Nowadays, the countryside on the edges of the moorlands looks better and more well-tended than it did in the past. The ecological boundaries have also been slowly expanding. Furthermore, other schemes for the landscape have been made when several moors are designated as Sites of Special Scientific Interest or as Environmentally Sensitive Areas. In 2009, the historic landscape of Kinder Scout was designated as a National Nature reserve. 36
36 Hey, A History of the Peak District Moors.
3.3. Conclusion
Even though climate change was first studied during the Industrial Revolution, it was not generally noticed until recent days, causing the growing cases of natural disasters that reduced the territories of the landscape and also the habitats. The transition of time here has attracted not only the people living in the place but also the people around the world to visit and to become more aware of the climate change situation. Before, the moorlands are only studied to see their values in daily activities. Nowadays, they are defined by everyone with different backgrounds and all over the world as one of the solutions to global warming with their unique habitats and the famous peatlands. The moorlands nowadays are also acknowledged and protected by law. Furthermore, the boundaries of moorlands in this chapter have rapidly expanded in time, bringing in new temporary or permanent inhabitants and pushing some old ones away. These movements of the people off moorland in the Peak District are the results of new forms of boundaries.
CONCLUSION
This study is conducted using the key concept of “Time and Landscape” by Barbara Bender, showing the morphology of the moorlands boundaries of the Peak District National Park in periods of time from the eighteenth century to the current days by exploring the relationships between humans and landscapes. Throughout the paper, the conclusions pointed out are the changes in the boundaries depend on humans’ definition, which arose from their mindsets at the time.
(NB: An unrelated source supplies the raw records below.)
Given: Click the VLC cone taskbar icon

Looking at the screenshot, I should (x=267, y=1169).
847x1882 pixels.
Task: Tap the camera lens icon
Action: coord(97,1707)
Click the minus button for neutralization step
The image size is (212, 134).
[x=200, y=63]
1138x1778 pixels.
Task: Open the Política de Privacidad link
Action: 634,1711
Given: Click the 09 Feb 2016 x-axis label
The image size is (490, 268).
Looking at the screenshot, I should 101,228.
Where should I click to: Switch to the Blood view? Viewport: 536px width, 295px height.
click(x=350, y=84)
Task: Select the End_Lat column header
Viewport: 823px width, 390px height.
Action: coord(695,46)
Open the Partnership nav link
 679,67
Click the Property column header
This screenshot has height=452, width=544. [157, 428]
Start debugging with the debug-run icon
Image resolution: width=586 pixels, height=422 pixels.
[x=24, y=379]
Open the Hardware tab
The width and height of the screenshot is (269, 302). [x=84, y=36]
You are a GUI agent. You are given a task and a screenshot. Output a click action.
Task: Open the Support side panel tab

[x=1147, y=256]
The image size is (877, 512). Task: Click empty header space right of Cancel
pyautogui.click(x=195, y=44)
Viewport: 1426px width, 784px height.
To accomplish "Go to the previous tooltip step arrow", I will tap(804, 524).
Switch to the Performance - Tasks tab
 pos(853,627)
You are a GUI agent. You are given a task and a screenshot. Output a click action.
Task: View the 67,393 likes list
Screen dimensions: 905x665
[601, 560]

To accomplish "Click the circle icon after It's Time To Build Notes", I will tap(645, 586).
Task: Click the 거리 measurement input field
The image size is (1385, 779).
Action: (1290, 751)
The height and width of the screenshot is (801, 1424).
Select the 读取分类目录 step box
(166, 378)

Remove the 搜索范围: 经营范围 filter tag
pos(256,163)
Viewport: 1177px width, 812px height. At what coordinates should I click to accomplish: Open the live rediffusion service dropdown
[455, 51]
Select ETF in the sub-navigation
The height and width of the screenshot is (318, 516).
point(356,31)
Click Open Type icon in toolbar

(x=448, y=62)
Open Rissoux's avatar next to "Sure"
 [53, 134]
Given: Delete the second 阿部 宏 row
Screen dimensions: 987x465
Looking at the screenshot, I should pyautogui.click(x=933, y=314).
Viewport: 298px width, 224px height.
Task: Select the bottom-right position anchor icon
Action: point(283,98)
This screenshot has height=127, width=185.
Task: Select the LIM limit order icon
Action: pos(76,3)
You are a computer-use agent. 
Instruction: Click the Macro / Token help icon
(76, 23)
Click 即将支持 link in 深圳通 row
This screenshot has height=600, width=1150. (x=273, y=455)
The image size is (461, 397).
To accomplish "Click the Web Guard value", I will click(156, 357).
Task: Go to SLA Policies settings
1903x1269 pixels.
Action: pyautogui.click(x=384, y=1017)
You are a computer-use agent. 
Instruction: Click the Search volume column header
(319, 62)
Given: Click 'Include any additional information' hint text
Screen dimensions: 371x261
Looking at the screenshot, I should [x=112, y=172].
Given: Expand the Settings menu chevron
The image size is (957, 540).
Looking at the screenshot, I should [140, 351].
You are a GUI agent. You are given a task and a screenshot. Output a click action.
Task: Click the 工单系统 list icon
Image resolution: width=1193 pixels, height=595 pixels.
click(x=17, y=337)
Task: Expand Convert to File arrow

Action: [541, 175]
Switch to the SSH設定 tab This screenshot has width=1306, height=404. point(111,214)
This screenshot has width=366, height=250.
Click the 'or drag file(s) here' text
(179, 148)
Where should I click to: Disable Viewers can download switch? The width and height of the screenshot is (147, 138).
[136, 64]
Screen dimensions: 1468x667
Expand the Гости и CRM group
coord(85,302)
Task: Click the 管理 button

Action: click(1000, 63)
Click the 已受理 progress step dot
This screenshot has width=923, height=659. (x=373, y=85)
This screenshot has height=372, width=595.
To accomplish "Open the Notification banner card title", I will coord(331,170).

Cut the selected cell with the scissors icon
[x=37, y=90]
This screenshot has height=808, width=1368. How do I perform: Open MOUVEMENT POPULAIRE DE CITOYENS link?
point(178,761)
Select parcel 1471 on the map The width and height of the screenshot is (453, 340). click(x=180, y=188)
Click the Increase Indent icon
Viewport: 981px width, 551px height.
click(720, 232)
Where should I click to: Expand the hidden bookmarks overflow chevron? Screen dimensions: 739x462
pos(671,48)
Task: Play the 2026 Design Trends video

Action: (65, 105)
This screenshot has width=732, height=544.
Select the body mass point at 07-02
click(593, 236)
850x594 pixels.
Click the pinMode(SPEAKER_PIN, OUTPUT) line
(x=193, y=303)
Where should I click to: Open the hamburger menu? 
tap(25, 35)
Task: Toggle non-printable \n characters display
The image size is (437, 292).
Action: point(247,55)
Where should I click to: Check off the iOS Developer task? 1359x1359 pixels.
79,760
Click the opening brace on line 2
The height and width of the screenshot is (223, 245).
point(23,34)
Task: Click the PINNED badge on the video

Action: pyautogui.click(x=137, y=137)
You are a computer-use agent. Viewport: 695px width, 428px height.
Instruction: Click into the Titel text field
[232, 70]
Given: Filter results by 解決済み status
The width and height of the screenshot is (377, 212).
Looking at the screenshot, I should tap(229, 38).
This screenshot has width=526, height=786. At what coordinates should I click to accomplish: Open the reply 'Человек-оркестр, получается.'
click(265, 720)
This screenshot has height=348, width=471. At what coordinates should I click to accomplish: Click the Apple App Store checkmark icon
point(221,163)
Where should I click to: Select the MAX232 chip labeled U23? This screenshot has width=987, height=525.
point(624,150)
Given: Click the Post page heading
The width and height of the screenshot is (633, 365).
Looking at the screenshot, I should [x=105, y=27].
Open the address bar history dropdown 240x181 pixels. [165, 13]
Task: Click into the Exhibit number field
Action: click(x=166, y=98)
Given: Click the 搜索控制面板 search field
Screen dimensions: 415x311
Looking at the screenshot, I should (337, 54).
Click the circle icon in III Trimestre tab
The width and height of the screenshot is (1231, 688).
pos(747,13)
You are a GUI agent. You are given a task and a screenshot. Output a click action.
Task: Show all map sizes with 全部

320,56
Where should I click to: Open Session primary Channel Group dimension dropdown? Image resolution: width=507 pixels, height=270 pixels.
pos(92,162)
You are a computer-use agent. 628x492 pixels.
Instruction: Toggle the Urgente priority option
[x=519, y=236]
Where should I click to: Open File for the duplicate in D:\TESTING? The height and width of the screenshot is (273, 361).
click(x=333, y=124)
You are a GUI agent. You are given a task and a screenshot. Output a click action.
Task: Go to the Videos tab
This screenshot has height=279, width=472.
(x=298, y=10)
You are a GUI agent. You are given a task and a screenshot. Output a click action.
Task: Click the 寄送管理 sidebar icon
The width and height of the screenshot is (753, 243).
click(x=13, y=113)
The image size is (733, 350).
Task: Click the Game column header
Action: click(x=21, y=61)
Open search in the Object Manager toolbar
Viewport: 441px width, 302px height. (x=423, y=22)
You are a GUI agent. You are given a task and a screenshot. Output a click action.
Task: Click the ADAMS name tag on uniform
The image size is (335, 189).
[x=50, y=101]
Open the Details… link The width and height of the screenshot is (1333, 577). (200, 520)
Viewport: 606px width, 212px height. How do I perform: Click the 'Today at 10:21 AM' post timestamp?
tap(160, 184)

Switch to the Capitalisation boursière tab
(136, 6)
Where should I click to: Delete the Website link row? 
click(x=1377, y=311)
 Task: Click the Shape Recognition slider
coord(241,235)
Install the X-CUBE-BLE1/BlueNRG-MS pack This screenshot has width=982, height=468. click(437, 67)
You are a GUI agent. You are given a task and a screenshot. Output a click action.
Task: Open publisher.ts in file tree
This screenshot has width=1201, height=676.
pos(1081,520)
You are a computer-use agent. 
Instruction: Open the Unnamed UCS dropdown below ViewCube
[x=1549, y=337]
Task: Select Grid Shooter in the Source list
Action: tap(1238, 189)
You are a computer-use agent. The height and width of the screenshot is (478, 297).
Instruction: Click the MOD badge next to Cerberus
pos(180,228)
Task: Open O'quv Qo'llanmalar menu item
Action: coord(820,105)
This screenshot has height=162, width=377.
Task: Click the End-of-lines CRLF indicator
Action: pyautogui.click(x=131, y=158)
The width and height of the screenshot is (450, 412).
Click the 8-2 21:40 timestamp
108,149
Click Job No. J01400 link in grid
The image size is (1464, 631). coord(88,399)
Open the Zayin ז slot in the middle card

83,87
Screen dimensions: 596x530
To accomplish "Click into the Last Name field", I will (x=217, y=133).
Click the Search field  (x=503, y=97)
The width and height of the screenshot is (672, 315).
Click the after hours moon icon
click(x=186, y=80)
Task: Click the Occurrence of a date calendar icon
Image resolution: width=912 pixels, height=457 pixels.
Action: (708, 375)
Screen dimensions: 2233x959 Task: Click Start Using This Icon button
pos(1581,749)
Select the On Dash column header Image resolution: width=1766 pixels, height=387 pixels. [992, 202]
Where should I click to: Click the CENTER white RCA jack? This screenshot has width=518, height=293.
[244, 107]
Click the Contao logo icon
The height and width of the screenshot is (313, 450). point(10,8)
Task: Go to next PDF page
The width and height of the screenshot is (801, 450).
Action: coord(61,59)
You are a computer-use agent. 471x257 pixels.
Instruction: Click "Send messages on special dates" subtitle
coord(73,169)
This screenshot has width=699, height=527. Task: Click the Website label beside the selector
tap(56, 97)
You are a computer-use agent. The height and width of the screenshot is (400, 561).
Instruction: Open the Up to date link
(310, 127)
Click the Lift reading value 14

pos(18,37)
These different understandings brought out numerous arguments made by people with different backgrounds and generations.
As in chapter one, arguments were made between the commoners and the higher class people from during the enclosure movement in the 1700s to the passing of the Parliamentary Enclosure Acts in 1813, in which the commoners were excluded from the moorlands and also the said arguments. To continue, in chapter two, the new generations after the Acts brought out opinions on the ownership of the moorlands and the “walls” that were built up to separate them from the landscape that made arguments with the older generations about their private activities. In the last chapter, when the moorlands have become a National Park, the object now is no longer inhabited in the same way, by the same people, or by no one. With the boundaries between countries and continents opened, explorers came to study or visit the landscape, bringing different interpretations about boundaries. Like myself, people around the world are paying more attention to this unique landscape and its value in tackling environmental problems.
In conclusion, this paper begins with a question about the concept of temporalities within a landscaped territory over time but does not just describe moments in history in relation to the landscape. The study understands what the boundaries might have meant in different moments and consequently, what the object called moorland might have presented as the result.